Par
L’ancienne usine est à l’abandon, au bord d’une petite route. Des
pans de murs menacent de tomber, la cheminée s’écroule, le plafond
s’effondre : certains jours, les riverains entendent des éboulements. Il
suffit d’un peu de vent pour qu’un nuage de poussières s’échappe alors
par les vitres cassées. De la poussière d’amiante. Ancienne filature de
coton, cette usine de Caligny, dans l’Orne, est exploitée dans les
années 1960 par l’entreprise Valéo/Ferodo, pour fabriquer des tissus à
partir de fibres d’amiante [1].
Cinquante ans plus tard, alors que la région est ravagée par les
conséquences de la poussière tueuse, l’amiante est toujours présent dans
cette usine du « Pont ». Et continue de polluer les alentours.

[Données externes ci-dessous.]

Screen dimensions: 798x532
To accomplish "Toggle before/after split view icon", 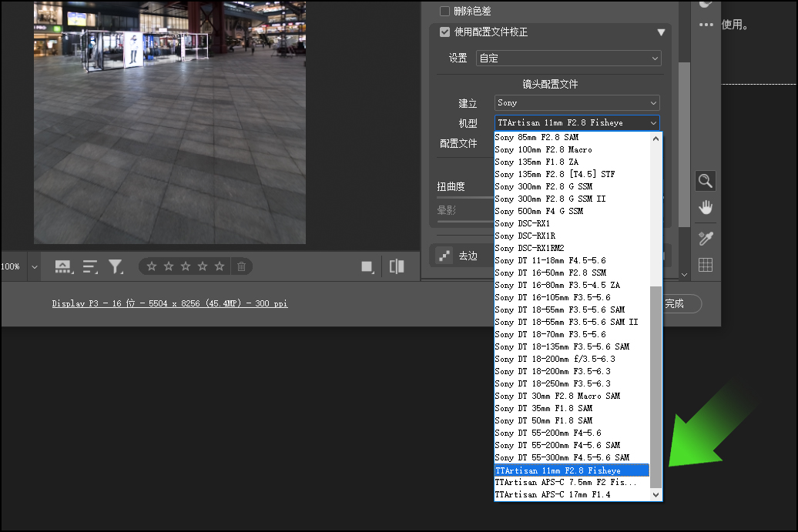I will (x=397, y=266).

Aux premières loges : une dizaine de familles vivent à quelques
mètres de l’usine. De l’autre côté de la route, Odette Goulet assiste
avec inquiétude à la détérioration du site. Elle habite ici depuis 1972.

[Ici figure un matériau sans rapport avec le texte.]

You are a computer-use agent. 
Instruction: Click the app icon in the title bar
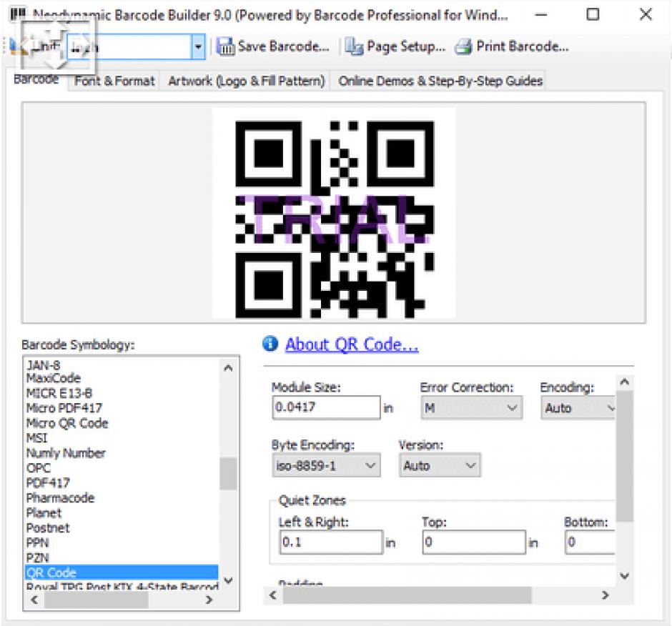[19, 14]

Le bâtiment était alors en très bon état. Peu de gens s’inquiétaient de
l’amiante. Au fil des ans, Odette a vu les conséquences de l’amiante
sur la région. Son mari est mort en 2008 d’un mésothéliome,
un cancer de la plèvre lié à l’exposition aux poussières d’amiante,
après 24 ans de travail dans une usine de Condé-sur-Noireau, à quelques
kilomètres de là. Odette Goulet voit aujourd’hui s’écrouler, en face de
chez elle, les cartons remplis d’amiante qui isolaient le bâtiment. Dans
une petite boite en plastique, elle a conservé un nid que son mari a
trouvé dans leur jardin. « Il est constitué de fils d’amiante, explique-t-elle. Des fils qui polluent tout le terrain de l’usine. » Son mari lui a demandé de bien garder ce nid. Pour témoigner, montrer la fibre qui l’a emporté.